▶ WHAT THE TASK ASKS
Reproduce the section of the listing that begins at the line containing "This screenshot has height=405, width=641." and finishes at the line containing "Task: Click the 摩托罗拉". Include both end lines and nothing beyond them.
****
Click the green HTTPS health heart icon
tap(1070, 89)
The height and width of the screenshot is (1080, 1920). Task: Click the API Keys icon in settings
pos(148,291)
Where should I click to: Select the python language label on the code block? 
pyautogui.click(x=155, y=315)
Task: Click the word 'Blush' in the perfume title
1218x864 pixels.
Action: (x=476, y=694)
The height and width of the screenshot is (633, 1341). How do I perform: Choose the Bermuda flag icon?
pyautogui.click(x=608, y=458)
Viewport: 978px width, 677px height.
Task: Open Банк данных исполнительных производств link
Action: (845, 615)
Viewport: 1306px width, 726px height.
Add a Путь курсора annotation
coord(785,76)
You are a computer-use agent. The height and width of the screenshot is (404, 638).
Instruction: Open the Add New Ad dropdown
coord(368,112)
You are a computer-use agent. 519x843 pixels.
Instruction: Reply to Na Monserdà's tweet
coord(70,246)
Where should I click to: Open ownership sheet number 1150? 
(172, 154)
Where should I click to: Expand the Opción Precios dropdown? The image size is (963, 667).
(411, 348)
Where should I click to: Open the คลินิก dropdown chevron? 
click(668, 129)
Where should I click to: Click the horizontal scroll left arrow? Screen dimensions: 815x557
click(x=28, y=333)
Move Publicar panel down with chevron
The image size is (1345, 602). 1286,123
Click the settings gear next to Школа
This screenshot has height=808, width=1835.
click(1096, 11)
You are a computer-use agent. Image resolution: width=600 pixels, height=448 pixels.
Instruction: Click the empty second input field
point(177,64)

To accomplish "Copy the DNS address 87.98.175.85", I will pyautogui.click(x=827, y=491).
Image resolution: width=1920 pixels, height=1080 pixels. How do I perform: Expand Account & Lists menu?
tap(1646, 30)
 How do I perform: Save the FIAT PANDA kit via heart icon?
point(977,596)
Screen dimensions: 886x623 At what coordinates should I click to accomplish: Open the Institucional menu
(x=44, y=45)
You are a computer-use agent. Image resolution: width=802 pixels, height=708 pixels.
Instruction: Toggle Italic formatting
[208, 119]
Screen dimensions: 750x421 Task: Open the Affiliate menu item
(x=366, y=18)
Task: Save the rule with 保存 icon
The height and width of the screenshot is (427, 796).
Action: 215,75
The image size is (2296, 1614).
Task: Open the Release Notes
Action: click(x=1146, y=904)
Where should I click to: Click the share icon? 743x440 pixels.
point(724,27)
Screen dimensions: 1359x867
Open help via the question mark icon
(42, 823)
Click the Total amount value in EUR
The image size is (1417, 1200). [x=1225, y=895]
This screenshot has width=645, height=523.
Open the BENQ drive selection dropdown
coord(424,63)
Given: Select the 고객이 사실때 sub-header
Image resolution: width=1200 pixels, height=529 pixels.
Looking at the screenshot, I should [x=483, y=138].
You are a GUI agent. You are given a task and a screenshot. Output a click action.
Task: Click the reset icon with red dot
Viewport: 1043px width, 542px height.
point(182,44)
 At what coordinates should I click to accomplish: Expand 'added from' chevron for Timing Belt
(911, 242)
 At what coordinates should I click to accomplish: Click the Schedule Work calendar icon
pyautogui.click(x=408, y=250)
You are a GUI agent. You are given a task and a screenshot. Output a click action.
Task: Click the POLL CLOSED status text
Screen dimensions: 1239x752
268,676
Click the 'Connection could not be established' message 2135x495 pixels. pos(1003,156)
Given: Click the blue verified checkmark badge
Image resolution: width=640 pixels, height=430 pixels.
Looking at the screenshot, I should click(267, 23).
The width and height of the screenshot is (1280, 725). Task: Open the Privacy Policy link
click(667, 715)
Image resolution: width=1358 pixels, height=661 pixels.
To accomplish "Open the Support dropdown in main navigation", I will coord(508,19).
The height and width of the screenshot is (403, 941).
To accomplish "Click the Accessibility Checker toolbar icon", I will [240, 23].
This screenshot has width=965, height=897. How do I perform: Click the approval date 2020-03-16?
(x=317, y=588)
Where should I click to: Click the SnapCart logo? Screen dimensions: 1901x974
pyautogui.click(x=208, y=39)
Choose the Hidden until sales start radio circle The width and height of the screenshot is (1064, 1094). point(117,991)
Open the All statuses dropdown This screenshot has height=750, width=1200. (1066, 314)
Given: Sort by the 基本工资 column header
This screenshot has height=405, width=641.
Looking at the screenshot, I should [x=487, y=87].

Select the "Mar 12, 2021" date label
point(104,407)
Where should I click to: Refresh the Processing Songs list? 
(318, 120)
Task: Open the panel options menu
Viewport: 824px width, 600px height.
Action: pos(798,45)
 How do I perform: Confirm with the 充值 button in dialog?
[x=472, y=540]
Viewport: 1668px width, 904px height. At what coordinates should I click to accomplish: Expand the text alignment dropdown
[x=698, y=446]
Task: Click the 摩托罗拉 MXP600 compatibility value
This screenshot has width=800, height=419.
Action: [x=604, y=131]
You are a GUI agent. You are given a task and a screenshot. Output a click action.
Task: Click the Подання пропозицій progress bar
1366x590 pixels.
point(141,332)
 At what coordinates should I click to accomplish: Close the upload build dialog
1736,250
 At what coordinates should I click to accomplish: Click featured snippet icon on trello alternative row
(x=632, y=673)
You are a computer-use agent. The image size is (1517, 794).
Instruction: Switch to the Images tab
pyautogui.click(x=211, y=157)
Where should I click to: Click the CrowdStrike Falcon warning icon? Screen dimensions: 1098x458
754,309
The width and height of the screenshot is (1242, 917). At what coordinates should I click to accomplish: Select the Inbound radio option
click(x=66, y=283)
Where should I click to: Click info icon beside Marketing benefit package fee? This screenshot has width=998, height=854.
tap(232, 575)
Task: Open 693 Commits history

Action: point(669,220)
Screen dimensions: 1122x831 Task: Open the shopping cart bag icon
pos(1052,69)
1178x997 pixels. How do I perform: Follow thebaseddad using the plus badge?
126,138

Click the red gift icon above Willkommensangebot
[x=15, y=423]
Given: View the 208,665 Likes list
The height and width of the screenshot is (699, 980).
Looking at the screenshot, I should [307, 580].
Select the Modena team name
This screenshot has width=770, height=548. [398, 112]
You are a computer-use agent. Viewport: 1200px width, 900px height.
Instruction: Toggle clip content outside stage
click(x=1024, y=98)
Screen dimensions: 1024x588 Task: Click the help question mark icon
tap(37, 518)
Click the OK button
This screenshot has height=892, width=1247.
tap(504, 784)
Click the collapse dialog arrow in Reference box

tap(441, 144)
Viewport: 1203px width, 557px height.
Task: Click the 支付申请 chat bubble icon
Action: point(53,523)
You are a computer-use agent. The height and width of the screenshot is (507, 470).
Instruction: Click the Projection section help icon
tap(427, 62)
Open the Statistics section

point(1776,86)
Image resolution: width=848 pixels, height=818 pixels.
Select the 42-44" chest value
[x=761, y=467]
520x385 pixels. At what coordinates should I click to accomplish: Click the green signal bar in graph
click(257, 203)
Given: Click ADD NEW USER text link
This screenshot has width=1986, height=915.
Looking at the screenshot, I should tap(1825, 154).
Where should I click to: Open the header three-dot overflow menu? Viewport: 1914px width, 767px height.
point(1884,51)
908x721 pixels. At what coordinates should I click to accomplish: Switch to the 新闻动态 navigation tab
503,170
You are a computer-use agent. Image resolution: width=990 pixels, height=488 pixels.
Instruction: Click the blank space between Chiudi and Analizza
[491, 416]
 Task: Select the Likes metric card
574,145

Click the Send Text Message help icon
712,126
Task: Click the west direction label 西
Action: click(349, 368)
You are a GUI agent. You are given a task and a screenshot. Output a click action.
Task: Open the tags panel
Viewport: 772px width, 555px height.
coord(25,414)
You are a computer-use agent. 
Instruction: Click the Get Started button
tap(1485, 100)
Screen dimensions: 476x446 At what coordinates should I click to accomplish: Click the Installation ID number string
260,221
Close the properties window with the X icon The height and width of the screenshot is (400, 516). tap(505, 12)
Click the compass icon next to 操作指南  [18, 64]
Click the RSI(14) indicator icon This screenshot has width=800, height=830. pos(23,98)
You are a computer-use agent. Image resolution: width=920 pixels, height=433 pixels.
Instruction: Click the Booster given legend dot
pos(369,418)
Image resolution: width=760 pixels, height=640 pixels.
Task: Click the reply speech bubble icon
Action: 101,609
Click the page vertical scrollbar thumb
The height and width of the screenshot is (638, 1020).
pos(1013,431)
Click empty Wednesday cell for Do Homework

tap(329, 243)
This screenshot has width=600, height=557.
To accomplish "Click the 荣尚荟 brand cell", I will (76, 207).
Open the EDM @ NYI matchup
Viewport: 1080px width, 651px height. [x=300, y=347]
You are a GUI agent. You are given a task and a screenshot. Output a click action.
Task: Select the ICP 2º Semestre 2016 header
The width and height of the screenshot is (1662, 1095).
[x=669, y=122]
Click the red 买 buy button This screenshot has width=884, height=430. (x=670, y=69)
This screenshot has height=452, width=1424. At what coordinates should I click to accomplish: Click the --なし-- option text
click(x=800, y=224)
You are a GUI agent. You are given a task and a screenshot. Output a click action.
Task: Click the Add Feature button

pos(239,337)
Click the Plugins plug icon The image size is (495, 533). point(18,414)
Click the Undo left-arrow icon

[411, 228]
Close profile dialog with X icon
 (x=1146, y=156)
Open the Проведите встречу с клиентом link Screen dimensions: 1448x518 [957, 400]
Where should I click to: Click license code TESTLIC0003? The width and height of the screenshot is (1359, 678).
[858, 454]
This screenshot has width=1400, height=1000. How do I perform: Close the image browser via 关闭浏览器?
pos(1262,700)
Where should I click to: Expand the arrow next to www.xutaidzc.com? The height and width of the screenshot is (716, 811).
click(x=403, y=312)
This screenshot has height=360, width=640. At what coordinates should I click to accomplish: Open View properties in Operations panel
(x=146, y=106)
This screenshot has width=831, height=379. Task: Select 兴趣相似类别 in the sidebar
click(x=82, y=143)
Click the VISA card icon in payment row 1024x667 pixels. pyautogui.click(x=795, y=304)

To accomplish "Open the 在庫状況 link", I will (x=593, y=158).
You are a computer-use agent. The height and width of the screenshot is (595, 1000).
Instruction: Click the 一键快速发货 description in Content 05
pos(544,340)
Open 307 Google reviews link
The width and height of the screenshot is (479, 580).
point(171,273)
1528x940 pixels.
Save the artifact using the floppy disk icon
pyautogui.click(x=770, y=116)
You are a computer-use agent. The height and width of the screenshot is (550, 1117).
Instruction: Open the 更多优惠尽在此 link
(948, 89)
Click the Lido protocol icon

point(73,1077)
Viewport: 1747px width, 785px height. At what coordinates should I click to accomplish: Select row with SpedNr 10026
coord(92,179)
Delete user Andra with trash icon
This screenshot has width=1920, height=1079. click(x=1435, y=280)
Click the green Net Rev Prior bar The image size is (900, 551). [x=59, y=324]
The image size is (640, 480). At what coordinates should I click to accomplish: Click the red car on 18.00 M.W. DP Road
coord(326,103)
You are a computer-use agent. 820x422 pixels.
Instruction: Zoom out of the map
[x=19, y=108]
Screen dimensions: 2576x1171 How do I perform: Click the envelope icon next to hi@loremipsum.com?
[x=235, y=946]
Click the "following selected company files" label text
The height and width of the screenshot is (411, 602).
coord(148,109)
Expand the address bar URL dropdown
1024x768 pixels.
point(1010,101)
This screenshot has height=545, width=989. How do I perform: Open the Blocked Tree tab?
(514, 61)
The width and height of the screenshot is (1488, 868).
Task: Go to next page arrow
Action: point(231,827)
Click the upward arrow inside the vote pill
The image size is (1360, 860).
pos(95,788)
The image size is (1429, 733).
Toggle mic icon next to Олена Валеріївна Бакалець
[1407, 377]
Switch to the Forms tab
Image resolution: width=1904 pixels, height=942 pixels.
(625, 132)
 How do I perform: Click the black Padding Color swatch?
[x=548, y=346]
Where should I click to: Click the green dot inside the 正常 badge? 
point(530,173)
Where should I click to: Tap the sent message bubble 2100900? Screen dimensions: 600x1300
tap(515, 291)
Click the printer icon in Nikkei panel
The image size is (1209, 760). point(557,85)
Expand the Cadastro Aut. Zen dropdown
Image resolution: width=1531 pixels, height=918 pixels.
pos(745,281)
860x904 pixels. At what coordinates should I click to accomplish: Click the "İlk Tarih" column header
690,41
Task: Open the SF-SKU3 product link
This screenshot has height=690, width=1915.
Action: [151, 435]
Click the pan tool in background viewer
****
▶ RESULT
This screenshot has height=405, width=641.
Looking at the screenshot, I should [x=487, y=87].

Select the "Mar 12, 2021" date label
point(104,407)
Where should I click to: Refresh the Processing Songs list? 
(318, 120)
Task: Open the panel options menu
Viewport: 824px width, 600px height.
Action: pos(798,45)
 How do I perform: Confirm with the 充值 button in dialog?
[x=472, y=540]
Viewport: 1668px width, 904px height. At what coordinates should I click to accomplish: Expand the text alignment dropdown
[x=698, y=446]
Task: Click the 摩托罗拉 MXP600 compatibility value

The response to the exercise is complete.